About this exercise: Print the data that follows exactly as it stands, from its first line through the line containing "Click the Busy", and stop there.

····················

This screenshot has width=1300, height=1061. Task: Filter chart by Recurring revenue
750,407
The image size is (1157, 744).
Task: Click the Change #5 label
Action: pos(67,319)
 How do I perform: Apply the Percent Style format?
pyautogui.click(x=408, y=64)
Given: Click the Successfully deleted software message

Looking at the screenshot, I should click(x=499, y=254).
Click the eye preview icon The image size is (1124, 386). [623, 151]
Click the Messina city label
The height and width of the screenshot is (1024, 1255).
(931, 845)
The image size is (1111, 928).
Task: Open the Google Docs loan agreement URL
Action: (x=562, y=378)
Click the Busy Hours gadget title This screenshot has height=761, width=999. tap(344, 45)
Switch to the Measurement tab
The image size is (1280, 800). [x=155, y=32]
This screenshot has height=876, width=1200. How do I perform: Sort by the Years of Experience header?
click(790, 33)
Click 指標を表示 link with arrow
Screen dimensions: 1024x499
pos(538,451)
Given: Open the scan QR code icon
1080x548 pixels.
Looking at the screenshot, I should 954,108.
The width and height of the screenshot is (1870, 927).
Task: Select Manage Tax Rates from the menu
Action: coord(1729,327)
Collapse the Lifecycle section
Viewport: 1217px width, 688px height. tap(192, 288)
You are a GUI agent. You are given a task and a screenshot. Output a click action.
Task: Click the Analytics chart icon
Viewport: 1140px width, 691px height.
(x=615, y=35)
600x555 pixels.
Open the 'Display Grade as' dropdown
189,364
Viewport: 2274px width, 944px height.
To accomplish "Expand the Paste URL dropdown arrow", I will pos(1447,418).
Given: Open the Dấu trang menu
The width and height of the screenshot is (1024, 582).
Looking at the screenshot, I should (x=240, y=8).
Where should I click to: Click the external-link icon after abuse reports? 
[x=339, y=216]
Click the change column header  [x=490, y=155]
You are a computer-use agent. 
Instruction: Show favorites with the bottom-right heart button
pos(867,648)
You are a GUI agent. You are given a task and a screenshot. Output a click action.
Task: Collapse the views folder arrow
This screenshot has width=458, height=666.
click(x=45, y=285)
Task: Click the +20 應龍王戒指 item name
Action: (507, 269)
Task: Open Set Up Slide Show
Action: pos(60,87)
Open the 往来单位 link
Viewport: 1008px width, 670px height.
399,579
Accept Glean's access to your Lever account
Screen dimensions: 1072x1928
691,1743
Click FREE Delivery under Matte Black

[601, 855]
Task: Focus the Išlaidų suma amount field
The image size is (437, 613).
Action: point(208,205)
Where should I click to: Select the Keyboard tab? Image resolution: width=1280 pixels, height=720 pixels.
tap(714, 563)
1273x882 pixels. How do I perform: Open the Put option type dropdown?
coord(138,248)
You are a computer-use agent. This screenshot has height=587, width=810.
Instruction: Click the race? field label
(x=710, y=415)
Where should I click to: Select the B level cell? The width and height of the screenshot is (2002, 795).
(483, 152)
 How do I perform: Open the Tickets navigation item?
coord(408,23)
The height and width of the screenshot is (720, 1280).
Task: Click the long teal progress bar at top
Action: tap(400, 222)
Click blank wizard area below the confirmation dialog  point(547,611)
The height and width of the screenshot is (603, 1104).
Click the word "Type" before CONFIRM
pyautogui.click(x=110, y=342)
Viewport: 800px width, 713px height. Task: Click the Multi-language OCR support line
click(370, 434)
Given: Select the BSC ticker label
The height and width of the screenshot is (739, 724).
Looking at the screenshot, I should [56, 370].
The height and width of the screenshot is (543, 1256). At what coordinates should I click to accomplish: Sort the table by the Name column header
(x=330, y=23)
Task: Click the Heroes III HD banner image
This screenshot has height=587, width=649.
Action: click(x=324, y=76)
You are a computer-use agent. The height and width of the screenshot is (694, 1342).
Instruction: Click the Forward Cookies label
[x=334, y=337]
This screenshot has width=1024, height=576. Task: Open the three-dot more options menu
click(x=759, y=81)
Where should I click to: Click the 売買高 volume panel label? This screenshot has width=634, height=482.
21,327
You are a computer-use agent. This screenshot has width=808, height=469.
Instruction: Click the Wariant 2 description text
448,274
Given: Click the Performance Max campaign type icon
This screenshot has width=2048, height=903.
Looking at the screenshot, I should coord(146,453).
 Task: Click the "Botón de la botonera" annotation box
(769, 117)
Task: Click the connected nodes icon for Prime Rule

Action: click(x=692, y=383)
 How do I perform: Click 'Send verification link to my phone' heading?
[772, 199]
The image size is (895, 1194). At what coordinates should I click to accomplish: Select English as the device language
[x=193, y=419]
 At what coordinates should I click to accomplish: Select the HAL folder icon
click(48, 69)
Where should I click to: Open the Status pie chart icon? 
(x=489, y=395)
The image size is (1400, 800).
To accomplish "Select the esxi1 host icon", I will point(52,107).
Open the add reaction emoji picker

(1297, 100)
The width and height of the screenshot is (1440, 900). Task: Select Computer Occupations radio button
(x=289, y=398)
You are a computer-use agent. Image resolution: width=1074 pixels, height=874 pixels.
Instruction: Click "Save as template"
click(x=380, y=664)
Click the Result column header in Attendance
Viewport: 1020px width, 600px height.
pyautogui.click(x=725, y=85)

····················

Task answer:
This screenshot has width=1300, height=1061. Task: Filter chart by Recurring revenue
750,407
The image size is (1157, 744).
Task: Click the Change #5 label
Action: pos(67,319)
 How do I perform: Apply the Percent Style format?
pyautogui.click(x=408, y=64)
Given: Click the Successfully deleted software message

Looking at the screenshot, I should click(x=499, y=254).
Click the eye preview icon The image size is (1124, 386). [623, 151]
Click the Messina city label
The height and width of the screenshot is (1024, 1255).
(931, 845)
The image size is (1111, 928).
Task: Open the Google Docs loan agreement URL
Action: (x=562, y=378)
Click the Busy Hours gadget title This screenshot has height=761, width=999. tap(344, 45)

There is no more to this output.